Multi-Format Support¶

Comprehensive file format support in ParquetFrame with automatic detection and intelligent backend selection.

Overview¶

ParquetFrame supports multiple data formats with automatic format detection, intelligent backend selection (pandas vs Dask), and seamless format conversion.

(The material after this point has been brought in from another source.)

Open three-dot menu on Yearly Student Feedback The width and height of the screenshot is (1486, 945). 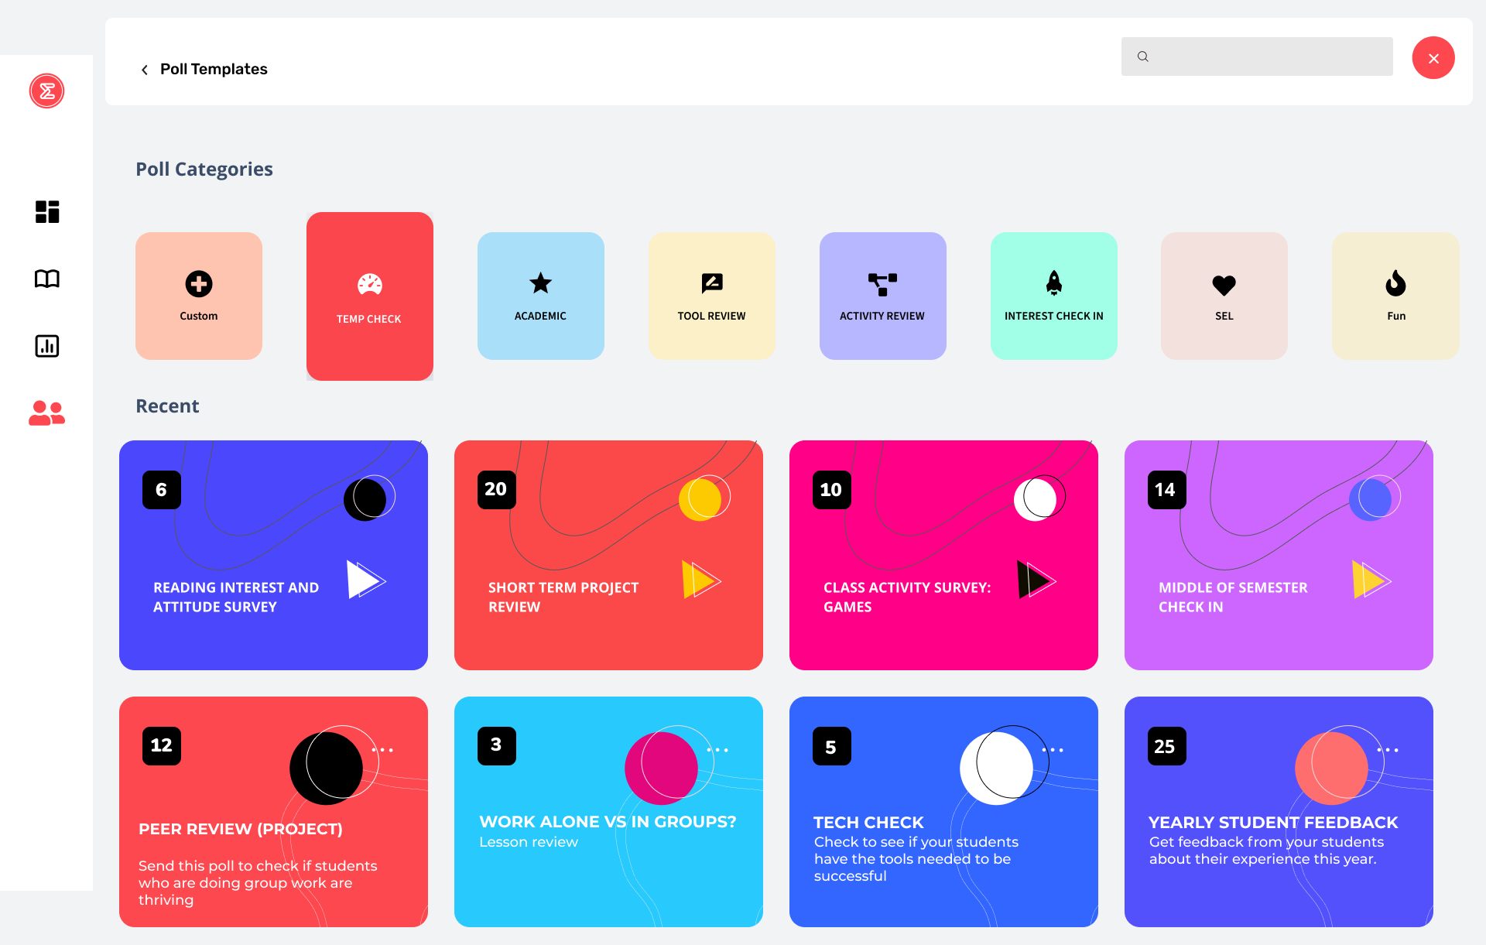(x=1388, y=750)
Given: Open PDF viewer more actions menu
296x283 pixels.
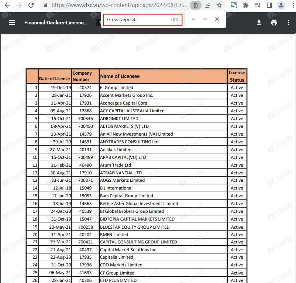Looking at the screenshot, I should (288, 23).
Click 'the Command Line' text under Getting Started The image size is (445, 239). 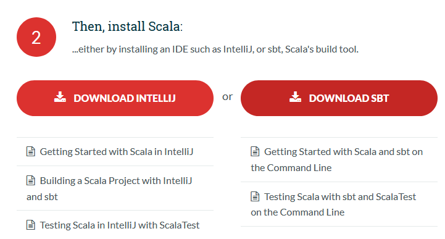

All formats work consistently with the same API.

Supported Formats¶

Parquet (.parquet, .pqt)¶

Primary format with optimal performance: - ✅ Column-oriented storage for fast analytics - ✅ Built-in compression (snappy, gzip, lz4) - ✅ Schema evolution and metadata preservation - ✅ Native support for complex data types - ✅ Excellent compression ratios

import parquetframe as pf

# Read parquet files
pf_data = pf.ParquetFrame.read("data.parquet")
pf_data = pf.ParquetFrame.read("data.pqt")
pf_data = pf.ParquetFrame.read("data")  # Auto-detects .parquet extension

CSV (.csv, .tsv)¶

Tabular data with flexible options: - ✅ Automatic delimiter detection (comma for .csv, tab for .tsv) - ✅ Header detection and custom column names - ✅ Data type inference and custom dtype specification - ✅ Large file support with Dask backend - ✅ Memory-efficient reading with chunking

# Read CSV files
pf_data = pf.ParquetFrame.read("data.csv")  # Auto-detects CSV format
pf_data = pf.ParquetFrame.read("data.tsv")  # Tab-separated values

# Custom CSV options
pf_data = pf.ParquetFrame.read("data.csv", sep=";", header=0)
pf_data = pf.ParquetFrame.read("data.csv", dtype={"age": "int32"})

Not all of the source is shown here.